Akira laughed bitterly. “You can’t promise that.”

“No,” he agreed. “But I can promise you won’t face it alone.”

She leaned her forehead briefly against the cool glass of the window.

“…Sometimes,” she said, “I wish I could stop being a knight. Just for one night.”

Kaito smiled faintly. “You’re allowed to be human here.”

She glanced at him, surprised.

“I won’t tell,” he added.

That earned him a small, tired smile.

Akira stayed by the window, eyes following the last few figures drifting through the streets below.

“…Do you ever get tired?” she asked quietly.

Kaito didn’t answer right away. He leaned back against the wall, arms folding loosely across his chest.

“All the time,” he said at last. “But tired doesn’t mean done.”

Akira huffed softly. “You make it sound easy.”

“It’s not,” Kaito replied. “But it’s survivable.”

She glanced over her shoulder. In the low light, without armor, without rank, she looked younger. Smaller. Just a woman carrying too many names in her head.
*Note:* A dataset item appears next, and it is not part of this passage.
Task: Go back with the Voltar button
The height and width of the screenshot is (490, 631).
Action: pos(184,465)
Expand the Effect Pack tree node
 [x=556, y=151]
“I don’t know who I am without the blade,” she admitted. “If I stop moving… if I stop being useful… I’m afraid everything will catch up to me.”

Kaito met her gaze evenly. “It already has.”

She flinched.

“And you’re still standing,” he continued. “That’s not weakness, Akira. That’s the cost of caring.”
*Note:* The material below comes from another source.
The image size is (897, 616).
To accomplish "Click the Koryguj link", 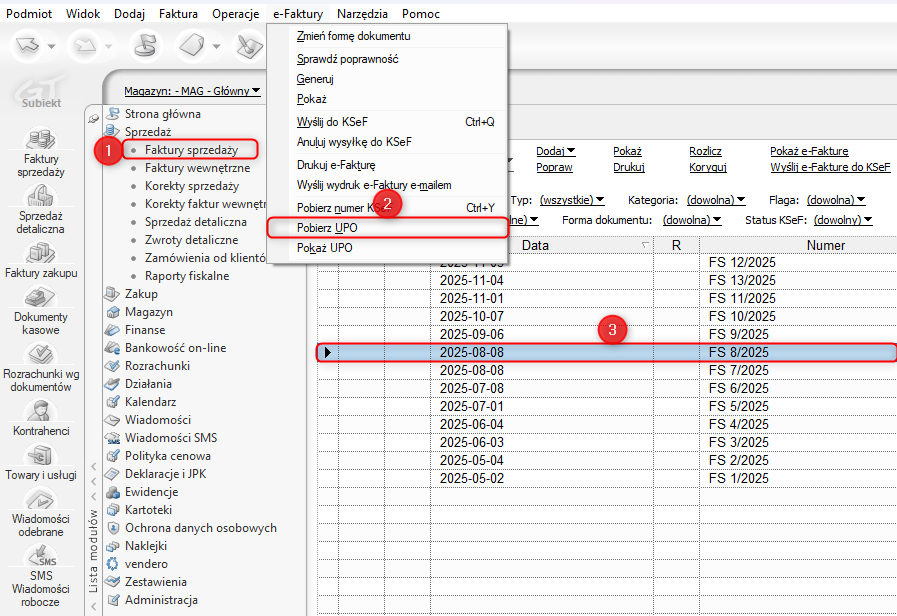I will pos(707,167).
She turned fully toward him now.

“What if I hesitate next time?”

“Then you hesitate,” he said simply. “And someone else steps in.”

Her brow furrowed. “You’re saying I should step back?”

“I’m saying you’re allowed to,” Kaito replied. “You’ve been carrying Radiance on your shoulders since before most of those knights ever picked up a sword.”

He pushed off the wall and moved closer, stopping a respectful distance away.

“No one is asking you to disappear,” he said. “Just… breathe.”

Akira’s hands trembled again, but this time she didn’t hide them.

“…Yuuna keeps asking when I’ll smile like I used to,” she murmured. “I don’t know how to explain this to her.”

“Then don’t,” Kaito said. “Just be there. That’s what she needs. Not a symbol. Not a protector.”

He offered a faint smile. “Just her sister.”

The silence stretched, comfortable now.

Outside, the last lantern finally went dark.

Kaito straightened. “I should go,” he said. “The others will want a report.”

Akira nodded, then hesitated.

“Kaito?”

He paused at the door.

She drew a slow breath.

“…What if I’m not ready to put the armor back on tomorrow?”

Kaito didn’t hesitate this time.

“Then don’t,” he said firmly. “Take as much time as you need. Radiance will still be here when you’re ready.”

Her shoulders sagged, not in defeat, but in relief.

“…Thank you,” Akira said quietly.

Kaito inclined his head once, respectful as ever, then let himself out.